Expansion of SALT Cap Workaround
SB 113 expands the SALT cap workaround by allowing the credit for taxes paid by the entity to offset the California tentative minimum tax of 7 percent of taxable income for tax years beginning on or after January 1, 2021. For tax years beginning on or after January 1, 2022, the law requires the credit to be applied against the net tax after credits for taxes paid to other states.
The prior version of the law, known as the Small Business Relief Act, allowed S corporations and certain partnerships doing business in California to elect to pay a 9.3 percent state income tax with the entity owners eligible to receive a tax credit for their share of the tax. The law, however, limited the pass-through entity tax credit to an individual tax liability over the tentative minimum tax. By allowing the credit to offset the California tentative minimum tax, SB 113 enables taxpayers to claim the full amount of the pass-through entity tax credit. (See California Passes SALT Deduction Cap Workaround but Limits the Benefit to Certain Pass Through Entities)
SB 113 makes several other changes to the SALT cap workaround. The law allows a partnership to be an eligible partner, shareholder, or member for purposes of a qualified entity. Limited liability companies owned by individuals through a disregarded entity are now eligible for the workaround. The law also includes specified guaranteed payments made to partners as qualified net income.
Repeal of NOL and Credit Limits
SB 113 repeals the NOL suspension and the $5 million annual cap on business tax credit claims for tax years beginning after January 1, 2022. This reinstates the NOL deduction and the business tax credits a year early, as the California legislature originally imposed the limits for 2020, 2021, and 2022 to raise revenue in response to the economic downturn caused by the COVID-19 pandemic. The NOL suspension for 2020 and 2021 still applies to corporate and individual taxpayers with net business income or “modified adjusted gross income” of more than $1 million and allows an extended carryover period for deductions denied under the provision. The limit on business incentive tax credits for 2020 and 2021 remains at $5 million for a combined group. (See California Corporate Tax Changes Look to Raise Revenue and Aid Small Businesses)
Tax Reductions for Restaurants and Entertainment Venues
SB 113 includes significant tax breaks for restaurants and entrainment venues. The law excludes federal restaurant revitalization grants from gross income for tax years beginning on or after January 1, 2020 and excludes federal shuttered venue operator grants from gross income for tax years beginning on or after January 1, 2019. It also allows expenses paid with these grants to be deducted. These changes conform California law to federal law.

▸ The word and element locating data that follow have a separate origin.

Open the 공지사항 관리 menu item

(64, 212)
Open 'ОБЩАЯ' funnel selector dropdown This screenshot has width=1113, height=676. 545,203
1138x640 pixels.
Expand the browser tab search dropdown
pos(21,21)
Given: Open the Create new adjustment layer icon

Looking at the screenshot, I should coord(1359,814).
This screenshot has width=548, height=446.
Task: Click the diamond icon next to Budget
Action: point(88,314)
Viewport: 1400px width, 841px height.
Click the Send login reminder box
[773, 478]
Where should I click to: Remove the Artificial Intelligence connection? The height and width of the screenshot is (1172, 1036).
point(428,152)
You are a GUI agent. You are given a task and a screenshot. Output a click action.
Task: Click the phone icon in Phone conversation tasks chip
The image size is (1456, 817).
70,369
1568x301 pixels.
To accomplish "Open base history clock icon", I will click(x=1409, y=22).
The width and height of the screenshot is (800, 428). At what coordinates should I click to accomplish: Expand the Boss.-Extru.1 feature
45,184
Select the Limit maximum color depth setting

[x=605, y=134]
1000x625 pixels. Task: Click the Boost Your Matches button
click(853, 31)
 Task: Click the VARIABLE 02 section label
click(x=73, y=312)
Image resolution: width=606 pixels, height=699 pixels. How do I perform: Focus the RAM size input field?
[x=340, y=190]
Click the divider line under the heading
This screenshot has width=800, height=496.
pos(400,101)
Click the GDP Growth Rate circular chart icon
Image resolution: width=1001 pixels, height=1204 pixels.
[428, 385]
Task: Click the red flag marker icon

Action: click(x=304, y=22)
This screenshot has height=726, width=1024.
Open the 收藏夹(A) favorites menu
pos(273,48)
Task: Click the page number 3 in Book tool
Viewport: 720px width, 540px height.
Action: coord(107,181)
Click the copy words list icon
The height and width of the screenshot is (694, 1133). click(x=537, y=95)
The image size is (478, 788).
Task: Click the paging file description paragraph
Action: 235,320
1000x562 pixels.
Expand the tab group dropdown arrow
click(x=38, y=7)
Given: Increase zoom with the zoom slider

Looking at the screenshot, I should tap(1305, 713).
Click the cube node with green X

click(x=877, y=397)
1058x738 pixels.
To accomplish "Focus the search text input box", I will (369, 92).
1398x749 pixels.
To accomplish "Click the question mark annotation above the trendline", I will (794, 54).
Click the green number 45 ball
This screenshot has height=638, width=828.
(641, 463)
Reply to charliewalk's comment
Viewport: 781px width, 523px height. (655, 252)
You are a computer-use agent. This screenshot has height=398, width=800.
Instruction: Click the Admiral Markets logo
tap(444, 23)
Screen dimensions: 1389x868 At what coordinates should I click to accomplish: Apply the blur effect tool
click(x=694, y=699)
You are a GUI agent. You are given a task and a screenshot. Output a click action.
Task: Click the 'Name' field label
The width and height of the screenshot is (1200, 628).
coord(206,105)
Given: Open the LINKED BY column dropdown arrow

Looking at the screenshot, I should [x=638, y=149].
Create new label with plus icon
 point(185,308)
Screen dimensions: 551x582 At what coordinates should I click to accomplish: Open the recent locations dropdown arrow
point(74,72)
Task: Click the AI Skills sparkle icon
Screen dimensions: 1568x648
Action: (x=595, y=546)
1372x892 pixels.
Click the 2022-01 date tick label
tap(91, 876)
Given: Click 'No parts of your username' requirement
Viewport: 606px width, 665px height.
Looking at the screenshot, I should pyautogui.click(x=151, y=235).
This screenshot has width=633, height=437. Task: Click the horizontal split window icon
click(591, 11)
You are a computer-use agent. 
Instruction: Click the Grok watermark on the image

The law also excludes from income relief payments that customers receive from community water systems, wastewater treatment providers, or utilities for tax years beginning on or after January 1, 2021, and before January 1, 2026.
Impact on Taxpayers
The changes in SB 113 benefit taxpayers by allowing the pass-through entity tax to provide a larger benefit to individual California taxpayers and by reinstating critical tax deductions and credits. Newsom requested that changes to the pass-through entity tax be enacted before the March 15, 2022 tax filing and payment deadline for pass-through entities that make the election for 2021. SB 113 passed the Senate and the Assembly unanimously.